Existe uma experiência que qualquer pessoa que trabalha com conteúdo de marca já viveu: receber um texto para revisar e perceber, sem ver nenhum logo ou nome de empresa, que aquele texto poderia ter sido escrito por qualquer uma de outras dez marcas do mesmo setor. Não tem nada de errado tecnicamente. Mas não tem nada de reconhecível também.
Essa ausência de reconhecimento é o sintoma mais claro de falta de brand voice.
O que é brand voice
Brand voice é a personalidade de uma marca expressa em linguagem. É o conjunto de características que tornam a comunicação daquela marca reconhecível independente do canal, do formato ou de quem escreveu o texto.
A diferença entre brand voice e tom de comunicação é sutil mas importante. A voz é constante: a Nubank sempre vai ser direta, sem jargão e do lado do cliente, em qualquer peça que produzir. O tom varia de acordo com o contexto: a mesma Nubank usa tom mais leve em post de Instagram e tom mais cuidadoso em comunicado sobre problema técnico.
A voz é quem a marca é. O tom é como a marca fala dependendo da situação.
Por que brand voice importa para o resultado
Comunicação com voz consistente constrói reconhecimento que se acumula ao longo do tempo. Cada peça de conteúdo que tem a mesma personalidade reforça a associação entre aquela personalidade e aquela marca na memória do consumidor.

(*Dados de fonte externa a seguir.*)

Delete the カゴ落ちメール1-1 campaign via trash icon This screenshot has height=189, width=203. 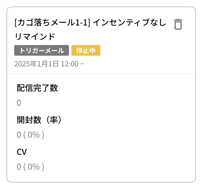point(178,24)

Comunicação sem voz definida produz o efeito oposto: cada peça pode ser tecnicamente boa, mas o conjunto não constrói nada reconhecível. O consumidor consome o conteúdo mas não associa a experiência a nenhuma marca específica.
Para marcas B2B, onde o ciclo de decisão é longo e o relacionamento de confiança é central, brand voice tem um papel especialmente importante. O potencial cliente que lê 15 artigos de blog da empresa antes de entrar em contato deve ter tido a experiência de “conversar” com alguém consistente, não com 15 pessoas diferentes.
Como definir brand voice
O ponto de partida não é uma planilha de adjetivos. É uma compreensão honesta de quem a marca é, para quem ela existe e o que ela acredita.
A ferramenta mais usada para estruturar brand voice é o “brand voice chart”: uma tabela que define de três a quatro atributos de voz, descreve o que cada atributo significa na prática e, igualmente importante, o que ele não significa.
Por exemplo: um atributo pode ser “direta”. O que significa: frases curtas, sem rodeios, vai direto ao ponto. O que não significa: grossa, sem empatia ou sem cuidado com o interlocutor.
Outro atributo pode ser “especialista”. O que significa: tem profundidade técnica, cita dados, tem ponto de vista formado. O que não significa: usa jargão desnecessário, fala de forma inacessível ou trata o leitor como inferior.
Esses limites são tão importantes quanto as definições, porque é nos limites que a voz fica distinta de formas genéricas de comunicar o mesmo atributo.
Como aplicar brand voice na prática
Com os atributos definidos, o passo seguinte é criar um guia de estilo de conteúdo que traduza esses atributos em regras aplicáveis: palavras que a marca usa e palavras que evita, estrutura de frase preferida, como a marca se dirige ao leitor (você, você empreendedor, o nome do cargo), posição da marca sobre temas controversos do setor.
O teste de consistência mais simples: pegar textos publicados em diferentes canais e em diferentes períodos e verificar se todos soam como a mesma marca. Se soarem muito diferentes entre si, a voz não está sendo aplicada de forma sistemática.